The White House and the Biden Administration have agreed “ambitious initiatives” designed to bolster the cybersecurity of the United States.
It comes after President Biden on Wednesday met with private sector and education leaders to “discuss the whole-of-nation effort needed to address cybersecurity threats.”
The Biden administration has taken a much greater interest in cybersecurity matters, after a number of high profile incidents in the past year, including the attack on government contractor SolarWinds and oil pipeline operator Colonial Pipeline.
White House focus
The White House announced that these “high-profile cybersecurity incidents demonstrate that both US public and private sector entities increasingly face sophisticated malicious cyber activity.”
It said that cybersecurity threats and incidents affect businesses of all sizes, small towns and cities in every corner of the country, and the finances of families. Matters are not helped by a skills shortage, as nearly half a million public and private cybersecurity jobs remain unfilled, the White House said.

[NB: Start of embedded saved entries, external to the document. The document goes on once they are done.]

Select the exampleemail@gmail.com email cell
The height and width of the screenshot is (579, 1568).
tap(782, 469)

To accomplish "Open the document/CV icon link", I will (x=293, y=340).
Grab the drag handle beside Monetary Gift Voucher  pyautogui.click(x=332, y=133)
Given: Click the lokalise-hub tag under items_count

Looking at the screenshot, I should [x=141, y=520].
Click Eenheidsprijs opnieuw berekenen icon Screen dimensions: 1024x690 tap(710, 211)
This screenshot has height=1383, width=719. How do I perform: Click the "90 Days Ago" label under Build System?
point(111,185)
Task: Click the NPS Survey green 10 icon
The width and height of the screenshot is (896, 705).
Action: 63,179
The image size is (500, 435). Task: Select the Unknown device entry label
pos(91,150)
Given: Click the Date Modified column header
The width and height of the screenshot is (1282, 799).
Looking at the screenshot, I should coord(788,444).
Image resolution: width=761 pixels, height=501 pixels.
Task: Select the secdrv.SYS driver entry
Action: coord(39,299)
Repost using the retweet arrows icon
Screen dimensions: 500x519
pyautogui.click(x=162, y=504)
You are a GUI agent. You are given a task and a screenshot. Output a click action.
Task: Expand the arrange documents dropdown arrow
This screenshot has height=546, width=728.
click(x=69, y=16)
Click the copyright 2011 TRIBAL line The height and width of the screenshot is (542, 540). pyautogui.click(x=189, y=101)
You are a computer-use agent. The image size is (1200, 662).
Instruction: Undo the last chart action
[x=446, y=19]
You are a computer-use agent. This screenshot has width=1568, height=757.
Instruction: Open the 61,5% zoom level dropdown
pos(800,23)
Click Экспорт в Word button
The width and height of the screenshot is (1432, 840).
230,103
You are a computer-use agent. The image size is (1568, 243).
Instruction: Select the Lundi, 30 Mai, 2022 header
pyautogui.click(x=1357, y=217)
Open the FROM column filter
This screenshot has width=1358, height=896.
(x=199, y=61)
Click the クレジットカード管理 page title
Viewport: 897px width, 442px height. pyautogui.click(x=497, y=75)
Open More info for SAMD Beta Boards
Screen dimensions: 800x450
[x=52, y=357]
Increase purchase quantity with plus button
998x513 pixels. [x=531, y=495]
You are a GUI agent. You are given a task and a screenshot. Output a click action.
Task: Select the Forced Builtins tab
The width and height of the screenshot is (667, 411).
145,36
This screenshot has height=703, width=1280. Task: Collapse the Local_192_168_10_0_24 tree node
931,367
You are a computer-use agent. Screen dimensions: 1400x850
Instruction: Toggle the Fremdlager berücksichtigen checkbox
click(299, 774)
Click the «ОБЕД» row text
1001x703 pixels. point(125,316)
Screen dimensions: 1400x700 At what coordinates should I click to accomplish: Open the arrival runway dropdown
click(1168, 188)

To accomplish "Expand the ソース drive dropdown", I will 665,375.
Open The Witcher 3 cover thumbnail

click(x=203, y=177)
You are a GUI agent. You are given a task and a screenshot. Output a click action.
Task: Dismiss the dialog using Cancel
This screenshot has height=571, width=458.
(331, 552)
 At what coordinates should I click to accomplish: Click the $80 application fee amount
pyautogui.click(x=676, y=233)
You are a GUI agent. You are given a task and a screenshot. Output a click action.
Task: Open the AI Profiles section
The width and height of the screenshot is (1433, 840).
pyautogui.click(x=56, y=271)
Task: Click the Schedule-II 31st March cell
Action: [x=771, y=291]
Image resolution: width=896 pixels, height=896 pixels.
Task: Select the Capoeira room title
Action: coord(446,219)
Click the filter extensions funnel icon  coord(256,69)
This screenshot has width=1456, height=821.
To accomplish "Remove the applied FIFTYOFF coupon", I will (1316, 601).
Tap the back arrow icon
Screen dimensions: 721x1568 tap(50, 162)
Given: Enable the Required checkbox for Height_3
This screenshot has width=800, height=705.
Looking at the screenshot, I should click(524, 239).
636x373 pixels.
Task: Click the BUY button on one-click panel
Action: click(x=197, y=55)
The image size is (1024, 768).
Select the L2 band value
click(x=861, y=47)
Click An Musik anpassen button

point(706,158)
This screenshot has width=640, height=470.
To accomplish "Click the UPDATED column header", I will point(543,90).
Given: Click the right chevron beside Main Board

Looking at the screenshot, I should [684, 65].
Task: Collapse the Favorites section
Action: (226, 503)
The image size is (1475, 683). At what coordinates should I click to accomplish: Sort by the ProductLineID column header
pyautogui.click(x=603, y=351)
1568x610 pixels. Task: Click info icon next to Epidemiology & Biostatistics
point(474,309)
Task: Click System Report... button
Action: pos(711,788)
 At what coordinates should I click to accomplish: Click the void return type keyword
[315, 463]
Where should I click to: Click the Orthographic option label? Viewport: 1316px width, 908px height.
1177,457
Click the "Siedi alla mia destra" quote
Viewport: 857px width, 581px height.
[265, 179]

It said cybersecurity is a national security and economic security imperative for the Biden Administration and is prioritising and elevating cybersecurity like never before.
It pointed out that on 12 May, Presdent Biden signed an Executive Order to modernise Federal Government defences and improves the security of technology.
Internationally, the White House said the Biden Administration had rallied G7 countries to hold accountable nations who harbour ransomware criminals and to update NATO cyber policy for the first time in seven years.
The Biden Administration announced two specific actions it was taking:
- The first is that the US National Institute of Standards and Technology (NIST) will collaborate with industry and other partners to develop a new framework to improve the security and integrity of the technology supply chain. Basically it will offer guideline to public and private entities on how to build secure technology and assess the security of technology, including open source software. Microsoft, Google, IBM and others will take part in this NIST-led initiative.
- Secondly the Industrial Control Systems Cybersecurity Initiative is being officially expanded to a second major sector: natural gas pipelines. The Initiative has already improved the cybersecurity of more than 150 electric utilities that serve 90 million Americans.
But the meeting on Wednesday also saw a number of big name tech firms, whose CEOs attended the White House meeting, announced their own commitments and initiatives.
- Apple for example announced it will establish a new program to drive continuous security improvements throughout the technology supply chain. As part of that program, Apple will work with its suppliers – including more than 9,000 in the United States – to drive the mass adoption of multi-factor authentication, security training, vulnerability remediation, event logging, and incident response.
- Google meanwhile will invest $10 billion over the next five years to expand zero-trust programs, help secure the software supply chain, and enhance open-source security. Google also announced it will help 100,000 Americans earn industry-recognised digital skills certificates that provide the knowledge that can lead to secure high-paying, high-growth jobs.
- IBM announced it will train 150,000 people in cybersecurity skills over the next three years, and will partner with more than 20 Historically Black Colleges & Universities to establish Cybersecurity Leadership Centers to grow a more diverse cyber workforce.
- Microsoft is perhaps stumping up the most cash, after it announced it will invest $20 billion over the next 5 years to accelerate efforts to integrate cyber security by design and deliver advanced security solutions. Redmond also announced it will immediately make available $150 million in technical services to help federal, state, and local governments with upgrading security protection, and will expand partnerships with community colleges and non-profits for cybersecurity training.
- Amazon announced it will make available to the public at no charge the security awareness training it offers its staff. Amazon also announced it will make available to all Amazon Web Services account holders at no additional cost, a multi-factor authentication device to protect against cybersecurity threats like phishing and password theft.